San Francisco is considering an innovative new policy to help employees with scheduling woes

San Francisco is considering a new kind of family-friendly workplace policy: Earlier this week, Board of Supervisors President David Chiu introduced a ballot measure that would give employees the right to request a flexible schedule.

The right-to-request law would not mandate that employers provide all workers with the schedules they desire, but it would require that employers set up a process to discuss and negotiate workplace flexibility. An employee could petition his employer to adjust his start time, work part-time, or maybe tele-commute one day a week. The employer wouldn’t have to approve the request if it caused it an “undue hardship,” but if it couldn’t come up with a compelling business reason to deny the request, it would have to agree to it.
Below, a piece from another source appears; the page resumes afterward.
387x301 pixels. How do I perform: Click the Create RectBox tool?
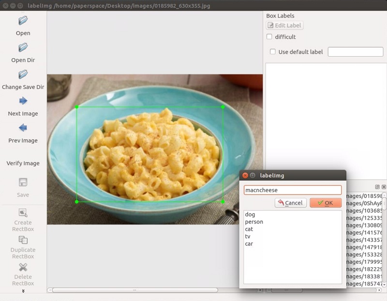tap(23, 213)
The hardship could include an increase in costs or a “detrimental effect on the ability to meet customer or client demands,” so it does give employers a lot of wiggle room.
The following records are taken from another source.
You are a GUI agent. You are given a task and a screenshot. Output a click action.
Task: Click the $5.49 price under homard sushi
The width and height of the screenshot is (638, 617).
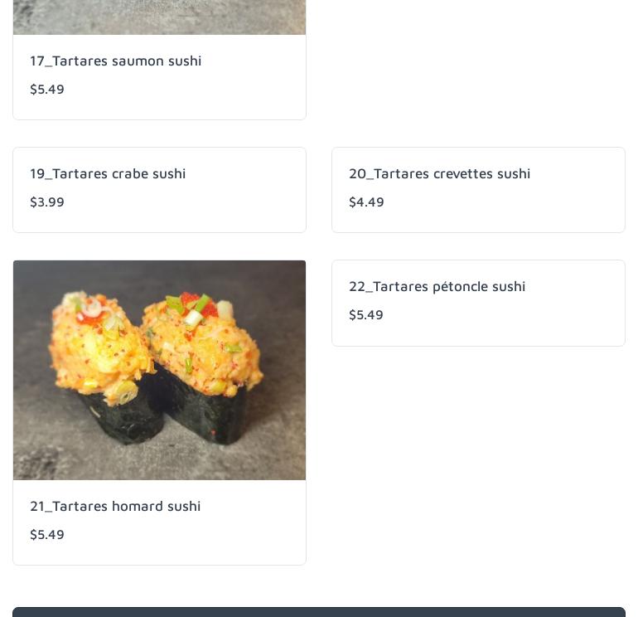click(47, 535)
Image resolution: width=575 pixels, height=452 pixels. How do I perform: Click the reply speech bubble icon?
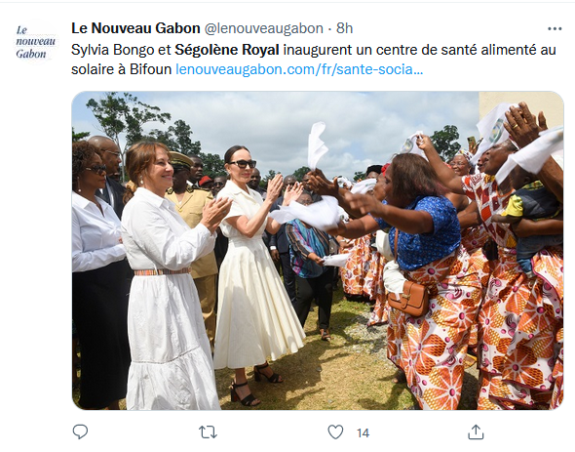(80, 431)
Even with these limitations, this kind of policy has been found to be effective in meeting demand from workers to gain some control over their schedules. The United Kingdom, New Zealand, and Australia have implemented similar policies and found they worked. In the U.K., for example, lawmakers implemented right-to-request legislation in 2002. Since then, this “soft touch” legislation has been effective in increasing the number of workers with flexible schedules. Even though employers had fairly broad discretion to deny the requests, only 10 percent of requests have been turned down since the law was enacted.

Further, while initially the U.K. law covered only workers with young children under age six, workers with disabled children under age 18, and workers caring for an adult relative, Parliament passed legislation in 2009 to cover all workers with children under the age of 16. More recently, the Chartered Institute of Personnel and Development (CIPD)—the world’s largest chartered HR and development professional body—has urged the U.K. government to extend the right to request flexibility to all employees. The organization cites “Flexible Working: Provision and Uptake,” a study that found that 70 percent of employers surveyed said flexibility helped recruit better workers and kept employees engaged and motivated. Moreover, less than 5 percent of businesses surveyed reported problems complying with the current right-to-request flexibility law.

Taking a step forward for workers and families is not new for San Francisco. In 2007, it became the first city to guarantee paid sick days for all of its employees. Despite initial resistance and warnings that this policy would hurt local businesses, the city’s economy continued to grow and outpace the surrounding region, demonstrating yet again how worker friendly policies like paid leave, paid sick days, and workplace flexibility need not be at odds with thriving business and economic growth.

Right to request would be an improvement over the current situation in the United States, where an employee can be disciplined for even asking about flexibility or predictability. And this isn’t the first time policymakers have tried to start this conversation — Rep. Carolyn Maloney (D-NY) introduced similar legislation, the Working Families’ Flexibility Act, most recently in early 2012 as H.R. 4106 — but let’s hope that this time, the policy is seriously debated and put to the test in the American context.